The French government is temporarily nationalizing the Saint-Nazaire shipyard to prevent an Italian company from taking it over at the end of the week and to give France time to negotiate more guarantees in the case of an eventual deal.
The unexpected decision prompted anger in Italy, but French Minister of Economic Affairs Bruno Le Maire said the move was temporary and that negotiations with the Italian state-owned group Fincantieri would continue.
Le Maire said he would go to Rome on Tuesday for more talks.
The decision to nationalize the Saint-Nazaire shipyard on the Atlantic coast is the first major foray into the industrial sector for French President Emmanuel Macron and runs counter to the free-market image he has sought to project.

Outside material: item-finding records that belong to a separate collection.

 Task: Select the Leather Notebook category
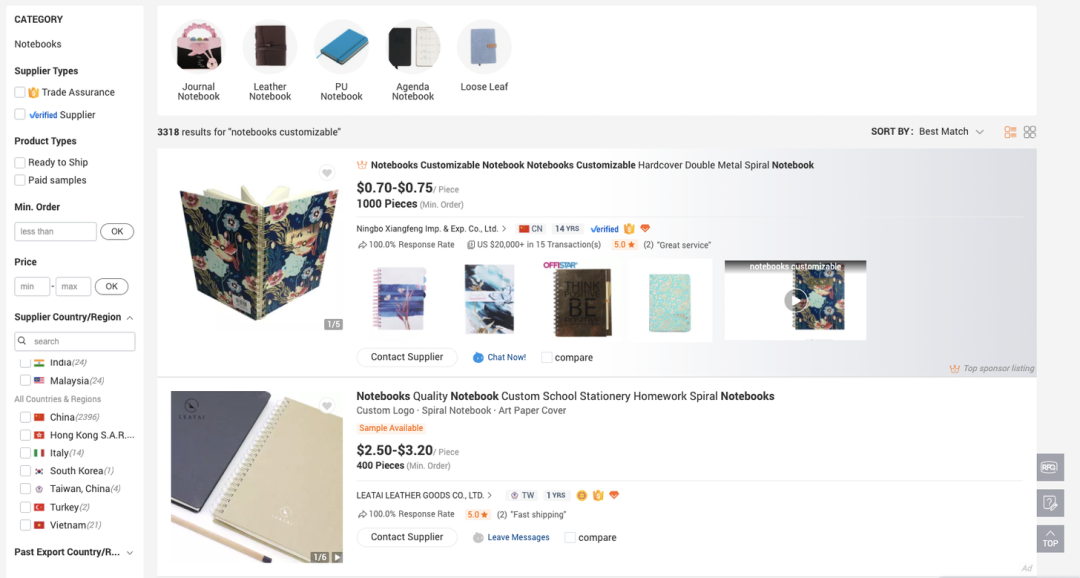tap(270, 47)
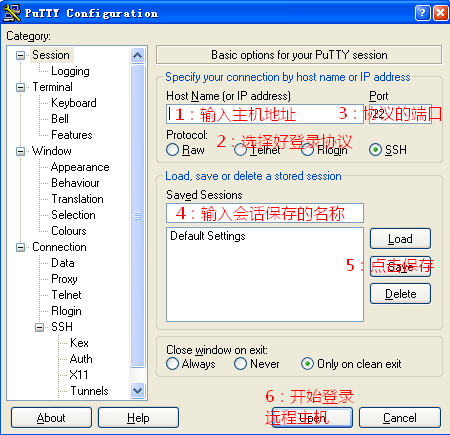The width and height of the screenshot is (450, 435).
Task: Click the category list scroll down arrow
Action: 138,390
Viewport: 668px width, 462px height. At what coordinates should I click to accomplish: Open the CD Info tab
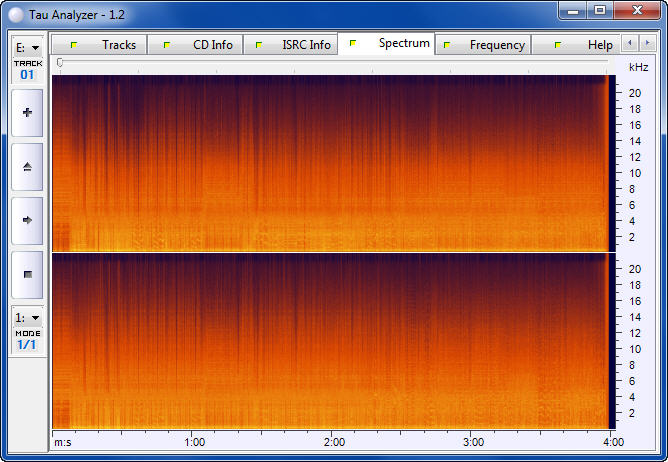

Le Maire said the action was motivated by France’s need to defend its strategic and military interests, to guarantee the preservation of thousands of jobs and to ensure that French know-how is not transferred outside Europe.
Le Maire did not use the word “nationalize” during his announcement, speaking only of the “right of pre-emption.”
However, he did say that the French state now “will be a 100 percent shareholder” of the shipyard, which last year turned out the world’s largest cruise ship, the Harmony of the Seas, and created the Queen Mary II.
The minister said nationalizing the shipyard would cost the French government 80 million euros (US$93 million), but that the facility would not remain under state control permanently.
France’s main goal is “to defend the strategic interests of France,” Le Maire said, adding that the Saint-Nazaire shipyard is the only one in France capable of making hulls for military ships, including aircraft carriers.
France, trying to beat back a 10 percent unemployment rate, also wants to guarantee jobs for the shipyard workers on its soil.
Current orders mean there are job prospects for 11 years in Saint-Nazaire.
However, Le Maire said he wants to “strengthen” job guarantees in any sale in case there is a market reversal in the future.
The decision came only days before Fincantieri was supposed to take a majority stake in the shipyards.
The Italian fim has rejected a proposal that would have given France and Italy each 50 percent, with operational control being held by state-owned Fincantieri.
However, time was running out for Paris.
France held 33 percent of the shares in the shipyard, with a weekend deadline before Fincantieri bought it.
The current majority owner, STX France SA, a subsidiary of South Korean group STX Offshore & Shipbuilding Co Ltd, decided to sell the shipyard months ago. The Italian company made the only buyout offer.
Le Maire said the 50-50 French proposal is still on the table and that he thinks France and Italy would find an agreement that works for both sides “in the coming weeks.”
However, Italy criticized the French move.
Italian Minister of Economic Affairs Pier Carlo Padoan and Italian Minister of Economic Development Carlo Calenda, in a joint statement on Thursday evening, labeled as “grave and incomprehensible the French government’s decision to not carry out already agreed upon accords.”
They said they would meet with Le Maire on Tuesday in Rome, but added that “nationalism and protectionism are not acceptable bases upon which to regulate relations between two great European nations.”
Italian Minister of Foreign Affairs Angelino Alfano said earlier that his country “doesn’t accept ultimatums.”